In 2023, men aged 20 to 50 years remained the most affected group in the Americas, consistent with the pattern observed in Brazil, which accounts for 91% of VL cases. However, our findings revealed a higher cumulative incidence among children and adolescents aged 19 years or younger. A similar epidemiological profile has been observed in Colombia and Paraguay, with a noticeable increase in cases among children under five years of age35. Findings indicate elevated incidence rates among children under six years of age, with 77.1% in rural areas of Pará state and 80.2% in the Northeast region36. Similarly, a study conducted in public hospitals in Portugal found that 60% of VL cases occurred in children under five37. Children and adolescents are particularly vulnerable to VL infection due to increased exposure to vector-prone environments and their still-developing immune systems4. Therefore, implementing grassroots health education initiatives targeting both children and the general public is essential to raise awareness of the disease and reduce risky behaviors7.
This study has some data-related limitations, including the use of secondary sources that may contain inconsistencies and missing information. Additionally, underreporting, particularly in remote areas with limited healthcare access, may lead to an underestimation of the true incidence rates7. Another consideration is that the COVID-19 pandemic may have caused disruptions in health services and surveillance between 2020 and 2022, potentially affecting case reporting and trend analysis27. Regional differences in incidence rates likely reflect disparities in surveillance capacity and healthcare access, especially in border municipalities7 ^,^ 14. A limitation of the temporal modeling is that it assumed a standard Poisson variance structure, which does not account for potential overdispersion and may affect the precision of the estimated trends.
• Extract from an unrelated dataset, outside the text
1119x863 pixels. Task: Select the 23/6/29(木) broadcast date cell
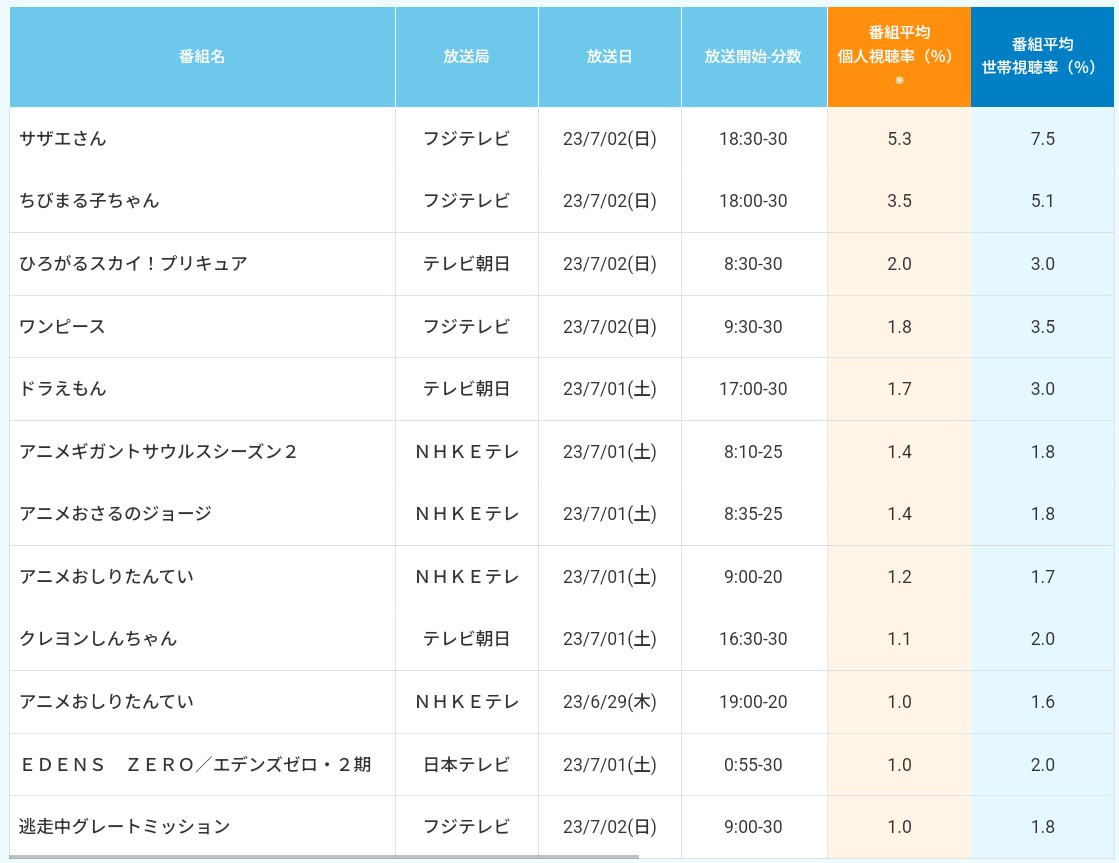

Although this ecological study does not permit causal inferences at the individual level, it provides valuable insights into the spatial and temporal patterns of the disease over a 10-year period. These insights, based on an analysis adjusted to border areas, are crucial for guiding and optimizing public health interventions. Moreover, the observed regional differences in incidence rates emphasize the importance of considering disparities in surveillance capacity and healthcare access, especially in border municipalities. For future studies, it is recommended to use finer units of analysis, such as submunicipal levels (e.g., zip-code areas or individual spatial data), to more accurately detect spatial clusters that might be overlooked in municipal-level analyses, thus enabling more targeted and effective public policy interventions.
This study highlights the importance of continuous and integrated surveillance in border areas, supported by public health policies that address both local specificities and broader regional dynamics. Cross-border collaboration and information sharing are essential for effectively mitigating the risks associated with VL and for strengthening health system responses. The observed spatial patterns underscore the need for targeted interventions in high-risk areas, reinforcing that surveillance and control strategies must be tailored to the unique epidemiological and contextual conditions of each region. These findings can inform future research and support the development of more effective, context-sensitive public health policies aimed at reducing disease incidence and improving health outcomes in affected communities.